The principle behind it
Design should reflect what users actually care about — not what's easiest to build or what already exists in the nav.
The design challenge
This was a white-labeled product. Every brokerage had their own brand — colors, logos, voice. We couldn't design for one brand. We had to design for all of them.
No style guide to start from. I built a responsive page structure first so engineering could move, then focused on a visual system that could absorb any brokerage's branding without falling apart. The answer was restraint: neutral base, emphasis on photography, clean type hierarchy.

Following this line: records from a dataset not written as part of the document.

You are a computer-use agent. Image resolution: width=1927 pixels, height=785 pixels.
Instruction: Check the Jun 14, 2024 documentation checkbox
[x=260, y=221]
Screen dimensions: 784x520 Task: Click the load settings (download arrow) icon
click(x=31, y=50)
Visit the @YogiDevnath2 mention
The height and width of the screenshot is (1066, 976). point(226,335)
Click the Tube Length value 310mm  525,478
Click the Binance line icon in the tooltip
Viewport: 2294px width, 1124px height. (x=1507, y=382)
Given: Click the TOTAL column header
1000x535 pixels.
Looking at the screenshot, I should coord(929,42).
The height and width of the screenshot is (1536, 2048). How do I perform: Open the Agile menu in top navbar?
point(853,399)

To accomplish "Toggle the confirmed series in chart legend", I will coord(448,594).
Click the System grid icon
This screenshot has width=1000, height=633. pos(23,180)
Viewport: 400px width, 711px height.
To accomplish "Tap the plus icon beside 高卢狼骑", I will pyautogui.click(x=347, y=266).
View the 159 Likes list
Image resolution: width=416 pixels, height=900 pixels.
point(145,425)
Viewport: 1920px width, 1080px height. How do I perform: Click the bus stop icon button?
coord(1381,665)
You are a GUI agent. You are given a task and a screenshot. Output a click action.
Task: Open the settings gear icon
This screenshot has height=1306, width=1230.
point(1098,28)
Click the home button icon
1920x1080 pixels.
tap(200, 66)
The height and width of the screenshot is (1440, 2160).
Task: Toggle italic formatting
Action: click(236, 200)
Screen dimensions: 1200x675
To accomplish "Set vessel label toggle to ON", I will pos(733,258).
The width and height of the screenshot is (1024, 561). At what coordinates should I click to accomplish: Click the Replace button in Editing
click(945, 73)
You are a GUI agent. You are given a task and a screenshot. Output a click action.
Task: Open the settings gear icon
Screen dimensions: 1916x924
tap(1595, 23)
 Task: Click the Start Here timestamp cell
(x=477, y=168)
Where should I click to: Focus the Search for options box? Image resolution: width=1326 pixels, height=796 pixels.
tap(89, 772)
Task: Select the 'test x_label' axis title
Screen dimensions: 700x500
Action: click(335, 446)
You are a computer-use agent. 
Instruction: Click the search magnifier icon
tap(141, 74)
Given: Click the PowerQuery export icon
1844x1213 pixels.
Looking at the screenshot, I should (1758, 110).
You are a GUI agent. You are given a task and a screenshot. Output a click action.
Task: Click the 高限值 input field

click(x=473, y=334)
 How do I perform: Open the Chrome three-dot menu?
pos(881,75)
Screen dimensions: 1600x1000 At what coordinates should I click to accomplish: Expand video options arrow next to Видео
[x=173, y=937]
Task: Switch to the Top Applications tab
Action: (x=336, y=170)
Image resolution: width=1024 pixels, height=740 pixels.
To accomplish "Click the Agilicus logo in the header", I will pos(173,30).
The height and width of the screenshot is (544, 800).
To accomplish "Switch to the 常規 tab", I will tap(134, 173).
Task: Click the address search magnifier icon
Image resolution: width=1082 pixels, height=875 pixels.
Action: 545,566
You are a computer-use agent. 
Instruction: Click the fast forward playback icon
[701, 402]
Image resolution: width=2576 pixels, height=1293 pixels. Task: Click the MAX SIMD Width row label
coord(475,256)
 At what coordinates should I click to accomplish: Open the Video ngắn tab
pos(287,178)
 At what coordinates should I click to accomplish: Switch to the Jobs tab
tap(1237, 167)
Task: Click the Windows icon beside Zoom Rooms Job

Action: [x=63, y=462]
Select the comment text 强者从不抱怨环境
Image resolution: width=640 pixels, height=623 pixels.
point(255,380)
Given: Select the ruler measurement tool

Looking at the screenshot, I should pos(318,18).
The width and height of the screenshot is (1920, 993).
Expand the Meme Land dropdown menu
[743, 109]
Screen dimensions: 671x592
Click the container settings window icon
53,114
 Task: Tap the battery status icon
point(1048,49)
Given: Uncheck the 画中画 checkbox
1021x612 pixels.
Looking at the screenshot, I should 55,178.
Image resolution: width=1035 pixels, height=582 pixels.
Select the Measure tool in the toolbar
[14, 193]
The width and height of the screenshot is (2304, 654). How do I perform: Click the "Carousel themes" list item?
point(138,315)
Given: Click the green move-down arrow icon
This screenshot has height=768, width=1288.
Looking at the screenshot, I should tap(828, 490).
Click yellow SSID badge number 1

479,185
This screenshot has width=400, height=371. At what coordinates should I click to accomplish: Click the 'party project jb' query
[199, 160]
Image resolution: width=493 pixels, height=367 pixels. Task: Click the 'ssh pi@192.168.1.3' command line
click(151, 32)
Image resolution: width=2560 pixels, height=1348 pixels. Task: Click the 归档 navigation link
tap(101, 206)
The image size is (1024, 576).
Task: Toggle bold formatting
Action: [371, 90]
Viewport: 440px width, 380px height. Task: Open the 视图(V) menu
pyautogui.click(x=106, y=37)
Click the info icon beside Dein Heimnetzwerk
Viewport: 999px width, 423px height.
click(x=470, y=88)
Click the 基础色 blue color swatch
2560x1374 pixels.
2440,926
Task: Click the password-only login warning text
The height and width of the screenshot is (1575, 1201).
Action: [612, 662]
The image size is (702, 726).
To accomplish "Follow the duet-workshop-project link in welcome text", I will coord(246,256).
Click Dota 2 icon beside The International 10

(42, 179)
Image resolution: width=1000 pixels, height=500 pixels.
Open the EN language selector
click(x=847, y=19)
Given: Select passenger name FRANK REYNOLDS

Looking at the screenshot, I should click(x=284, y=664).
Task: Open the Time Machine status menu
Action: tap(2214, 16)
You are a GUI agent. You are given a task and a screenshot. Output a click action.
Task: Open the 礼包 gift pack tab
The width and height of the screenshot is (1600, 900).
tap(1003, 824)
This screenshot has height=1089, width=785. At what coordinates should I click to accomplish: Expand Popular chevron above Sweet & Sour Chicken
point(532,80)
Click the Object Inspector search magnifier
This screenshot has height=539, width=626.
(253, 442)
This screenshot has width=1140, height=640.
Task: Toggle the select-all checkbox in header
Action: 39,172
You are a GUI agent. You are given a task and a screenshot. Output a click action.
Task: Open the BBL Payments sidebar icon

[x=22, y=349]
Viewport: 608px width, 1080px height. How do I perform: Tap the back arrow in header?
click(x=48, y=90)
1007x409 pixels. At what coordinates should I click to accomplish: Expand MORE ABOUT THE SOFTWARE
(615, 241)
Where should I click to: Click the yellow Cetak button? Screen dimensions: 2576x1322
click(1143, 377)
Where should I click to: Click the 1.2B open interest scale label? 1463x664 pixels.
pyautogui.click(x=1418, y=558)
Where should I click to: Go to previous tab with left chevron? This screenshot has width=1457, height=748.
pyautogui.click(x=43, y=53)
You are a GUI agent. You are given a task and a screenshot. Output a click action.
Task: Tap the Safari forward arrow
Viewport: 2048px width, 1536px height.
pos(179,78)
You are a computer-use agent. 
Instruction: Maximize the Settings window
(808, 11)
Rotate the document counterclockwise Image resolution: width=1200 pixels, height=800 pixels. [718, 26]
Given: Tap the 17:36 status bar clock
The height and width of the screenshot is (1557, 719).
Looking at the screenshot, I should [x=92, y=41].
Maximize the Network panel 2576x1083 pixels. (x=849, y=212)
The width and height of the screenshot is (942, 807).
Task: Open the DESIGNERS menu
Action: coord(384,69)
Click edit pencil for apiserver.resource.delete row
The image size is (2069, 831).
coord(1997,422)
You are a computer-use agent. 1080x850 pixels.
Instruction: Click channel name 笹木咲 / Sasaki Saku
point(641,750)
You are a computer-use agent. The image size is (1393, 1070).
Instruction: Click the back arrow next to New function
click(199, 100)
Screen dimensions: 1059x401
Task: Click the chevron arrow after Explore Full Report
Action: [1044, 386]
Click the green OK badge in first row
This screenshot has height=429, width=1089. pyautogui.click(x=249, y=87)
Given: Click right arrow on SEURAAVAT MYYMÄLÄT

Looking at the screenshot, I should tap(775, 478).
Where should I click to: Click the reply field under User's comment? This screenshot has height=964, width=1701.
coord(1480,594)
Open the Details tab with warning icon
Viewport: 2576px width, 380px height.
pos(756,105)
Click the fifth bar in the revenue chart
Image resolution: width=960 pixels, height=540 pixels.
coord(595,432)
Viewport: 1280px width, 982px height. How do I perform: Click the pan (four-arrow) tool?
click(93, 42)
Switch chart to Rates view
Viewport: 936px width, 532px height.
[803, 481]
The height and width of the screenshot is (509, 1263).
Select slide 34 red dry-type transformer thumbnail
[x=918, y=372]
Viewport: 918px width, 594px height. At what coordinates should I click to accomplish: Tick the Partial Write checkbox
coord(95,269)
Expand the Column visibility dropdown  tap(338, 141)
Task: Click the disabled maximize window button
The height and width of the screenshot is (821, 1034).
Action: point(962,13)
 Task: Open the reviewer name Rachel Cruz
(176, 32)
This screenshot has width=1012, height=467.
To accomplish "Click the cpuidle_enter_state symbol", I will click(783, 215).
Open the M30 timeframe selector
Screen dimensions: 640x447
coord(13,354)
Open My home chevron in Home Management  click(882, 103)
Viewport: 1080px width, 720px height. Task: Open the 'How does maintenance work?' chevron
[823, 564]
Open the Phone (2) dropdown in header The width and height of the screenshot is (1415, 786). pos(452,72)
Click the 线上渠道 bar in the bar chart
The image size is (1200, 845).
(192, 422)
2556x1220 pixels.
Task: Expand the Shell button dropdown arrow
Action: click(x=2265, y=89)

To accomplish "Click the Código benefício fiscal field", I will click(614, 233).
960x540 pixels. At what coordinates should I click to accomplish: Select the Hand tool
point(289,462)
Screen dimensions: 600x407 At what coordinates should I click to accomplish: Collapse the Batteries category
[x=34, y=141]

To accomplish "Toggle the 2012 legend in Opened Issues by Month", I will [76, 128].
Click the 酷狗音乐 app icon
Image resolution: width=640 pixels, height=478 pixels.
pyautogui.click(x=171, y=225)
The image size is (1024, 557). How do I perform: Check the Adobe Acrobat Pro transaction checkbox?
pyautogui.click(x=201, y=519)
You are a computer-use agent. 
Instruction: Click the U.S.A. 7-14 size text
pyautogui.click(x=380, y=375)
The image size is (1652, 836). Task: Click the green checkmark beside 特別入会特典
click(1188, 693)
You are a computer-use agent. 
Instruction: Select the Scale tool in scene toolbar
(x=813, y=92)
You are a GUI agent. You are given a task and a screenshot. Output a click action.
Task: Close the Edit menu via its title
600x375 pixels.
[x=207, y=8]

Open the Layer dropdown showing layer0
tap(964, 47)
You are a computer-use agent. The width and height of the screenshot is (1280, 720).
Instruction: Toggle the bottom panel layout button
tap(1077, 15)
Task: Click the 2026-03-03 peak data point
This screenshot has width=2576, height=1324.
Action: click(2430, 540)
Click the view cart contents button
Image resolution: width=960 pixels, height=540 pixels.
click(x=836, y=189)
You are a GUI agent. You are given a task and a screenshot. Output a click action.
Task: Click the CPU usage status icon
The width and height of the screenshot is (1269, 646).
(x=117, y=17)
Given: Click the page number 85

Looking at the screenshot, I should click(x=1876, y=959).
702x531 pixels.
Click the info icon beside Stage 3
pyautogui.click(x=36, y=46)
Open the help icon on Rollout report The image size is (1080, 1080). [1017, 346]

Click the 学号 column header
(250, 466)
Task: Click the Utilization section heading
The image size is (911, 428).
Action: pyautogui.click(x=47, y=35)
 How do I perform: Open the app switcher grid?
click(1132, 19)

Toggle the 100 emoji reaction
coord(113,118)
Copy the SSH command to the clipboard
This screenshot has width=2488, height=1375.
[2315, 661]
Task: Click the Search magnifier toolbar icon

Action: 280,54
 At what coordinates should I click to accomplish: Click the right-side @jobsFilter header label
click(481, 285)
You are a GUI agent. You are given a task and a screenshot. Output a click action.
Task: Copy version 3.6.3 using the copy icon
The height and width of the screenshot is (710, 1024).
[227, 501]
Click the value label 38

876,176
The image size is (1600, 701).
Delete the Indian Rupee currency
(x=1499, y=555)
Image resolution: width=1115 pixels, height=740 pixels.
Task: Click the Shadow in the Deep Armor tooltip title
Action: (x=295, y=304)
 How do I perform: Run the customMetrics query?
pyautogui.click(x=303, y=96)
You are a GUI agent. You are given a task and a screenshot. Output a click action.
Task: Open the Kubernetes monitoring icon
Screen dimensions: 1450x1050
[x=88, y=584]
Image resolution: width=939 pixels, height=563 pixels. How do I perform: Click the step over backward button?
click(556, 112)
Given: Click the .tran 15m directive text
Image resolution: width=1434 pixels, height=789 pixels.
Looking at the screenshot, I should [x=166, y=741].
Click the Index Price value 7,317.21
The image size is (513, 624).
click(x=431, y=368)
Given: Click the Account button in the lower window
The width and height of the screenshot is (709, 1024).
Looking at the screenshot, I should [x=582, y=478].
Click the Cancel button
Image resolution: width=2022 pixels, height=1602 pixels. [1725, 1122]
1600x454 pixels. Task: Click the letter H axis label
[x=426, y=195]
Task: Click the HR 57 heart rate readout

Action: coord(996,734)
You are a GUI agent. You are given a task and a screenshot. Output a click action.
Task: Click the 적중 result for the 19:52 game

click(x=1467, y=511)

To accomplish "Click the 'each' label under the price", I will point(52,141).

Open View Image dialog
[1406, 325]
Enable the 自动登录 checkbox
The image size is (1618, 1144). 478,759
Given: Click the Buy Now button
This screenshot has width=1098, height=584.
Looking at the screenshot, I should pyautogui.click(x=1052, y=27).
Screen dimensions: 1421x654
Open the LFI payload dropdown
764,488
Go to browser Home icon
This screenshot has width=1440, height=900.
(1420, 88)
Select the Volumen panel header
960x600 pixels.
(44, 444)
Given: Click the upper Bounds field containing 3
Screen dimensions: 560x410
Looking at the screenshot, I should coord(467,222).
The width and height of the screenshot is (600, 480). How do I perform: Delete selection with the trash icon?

The constraint forced better decisions. When you can't rely on brand color to do visual work, you have to design with structure.
Photo rich
Large photos not only look better — research shows they help buyers visualize themselves in a home. Photos do the selling. The UI should get out of the way.
Lightning fast
The previous version was slow and users complained. Speed wasn't a nice-to-have — it was a table-stakes requirement given what Zillow had already trained users to expect.
No keyboard required
Filters used text inputs that forced mobile users to type. We replaced them with sliders, toggles, and steppers. No keyboard for standard filtering tasks.
The designs
Three views, designed around how buyers actually search: list for scanning, map for exploring neighborhoods, and filters that worked without typing.
Test and learn
Getting participants scheduled had always been a pain point for a small team. This time we used a remote testing service for the first time. We tested on a real dev environment across three focus areas: search and filtering, map controls, and drawing custom boundaries.
01
Filters were being applied prematurely
Users set a minimum price, applied it, then came back to set a maximum. The filter UI didn't make it clear you could set a range in one step. You could sense the frustration from the recordings. We fixed the interaction model.
02
Map controls were invisible
Schools, draw, and boundary tools were at the bottom of the map. Nobody saw them. By far the biggest usability issue. We redesigned the control placement before launch.
03
The core experience landed
One participant said unprompted: "Definitely a lot quicker than Zillow, and slicker." That was the bar we were aiming for. The positive reactions gave us confidence to ship.
"Definitely a lot quicker than Zillow, and slicker." — Usability study participant
Mobile-first focus paid off where it mattered most.
92%
of owners and managers satisfied or extremely satisfied with the redesign
+36.7%
change in unique pageviews to search on mobile devices
−20.7%
change in bounce rate on mobile devices
What I'd do differently
We made excuses for not doing user research earlier in the process. By the time we ran the usability study, the design was already mostly baked. We found real issues — and fixed them — but we could have saved significant time if we'd tested with users during the iterate phase instead of at the end of it.
This project also introduced remote usability testing to the team for the first time. That practice carried forward into every project after it.